### Document excerpt

— begin —

Broccoli & Tomato Holiday Wreath ♥

Broccoli and grape tomatoes shaped into a festive wreath by a ring mold
Today's oh-so! festive vegetable recipe:
Broccoli & grape tomatoes formed into a wreath shape, topped with a lemon butter sauce. A perfect vegetable for Christmas dinners.


(Okay so before I tell the backstory, is anyone as amazed as I how much just broccoli and tomatoes really do look like a wreath?!)

Before Christmas awhile back, my friends' mother (we'll call her Mrs. K) called, asking for help with a recipe. She'd seen it in a magazine -- or wait, maybe a cookbook? -- and was desperate to find it again. She remembered the basics, broccoli and tomatoes in a wreath shape. But what would bind them? We couldn't think, not eggs, no, and certainly not gelatin. Cheese maybe? She thought not.

So Mrs K returned to her hunt. Many days and magazine piles later, at last she found her recipe. "It's just butter," she said exultantly. "Do you really think that just butter can hold it all together?"

It can. And this festive vegetable dish -- buttery yes, but still definitely a vegetable -- is absolutely delicious. The ingredient list is short and it's way less fussy than it looks. It does call for a ring mold -- check your grandmothers' attics for her old "salad form", that's where mine came from, or perhaps the Goodwill or a thrift shop. No luck? I think a round cake pan with a bowl in the center is worth a try, too. Do try to use a shallow cake pan, however, so that it can be inverted onto a plate without upsetting the broccoli.

NO RING MOLD? NO ENERGY TO FUSS? STILL LOVE the FESTIVE LOOK? Just cook the broccoli and tomatoes as directed, then put into a shallow casserole dish. Cover and warm through. I think it'll be just fine.

— end —

### Recorded information
— begin —

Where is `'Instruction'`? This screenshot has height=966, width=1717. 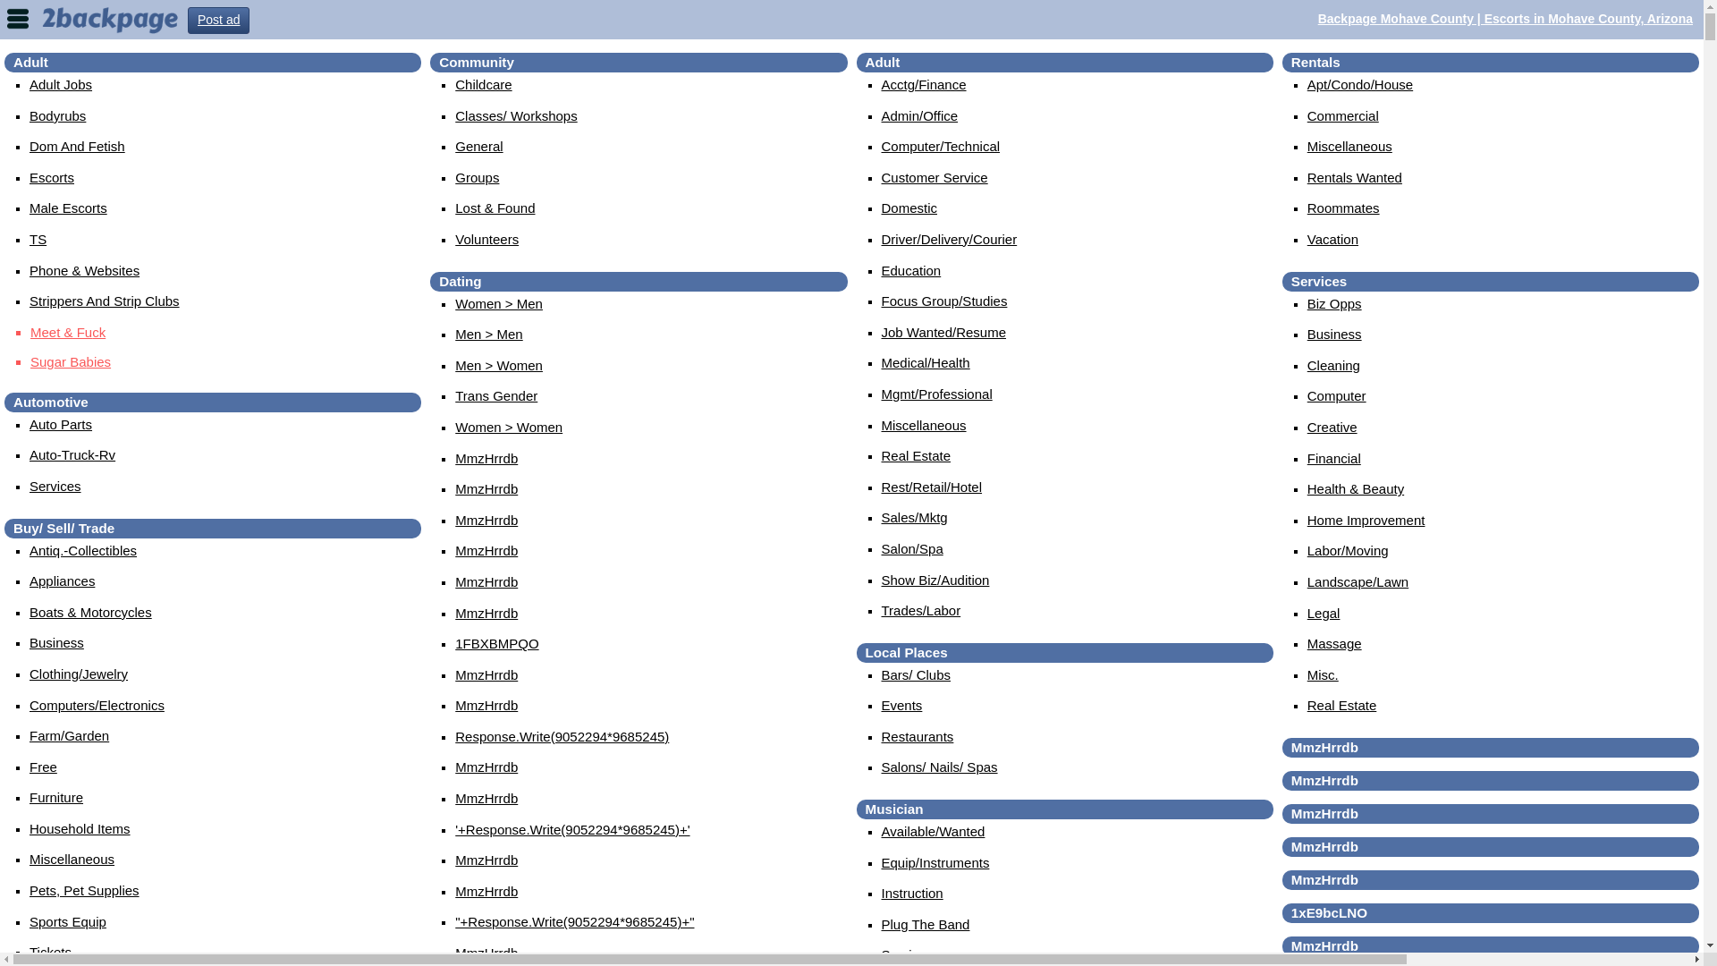
'Instruction' is located at coordinates (881, 893).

— end —

### The exercise
Can you reproduce, word for word, everything in the broccoli and tomato wreath recipe from "Before Christmas awhile" down to "She thought not."?

### Written reply
Before Christmas awhile back, my friends' mother (we'll call her Mrs. K) called, asking for help with a recipe. She'd seen it in a magazine -- or wait, maybe a cookbook? -- and was desperate to find it again. She remembered the basics, broccoli and tomatoes in a wreath shape. But what would bind them? We couldn't think, not eggs, no, and certainly not gelatin. Cheese maybe? She thought not.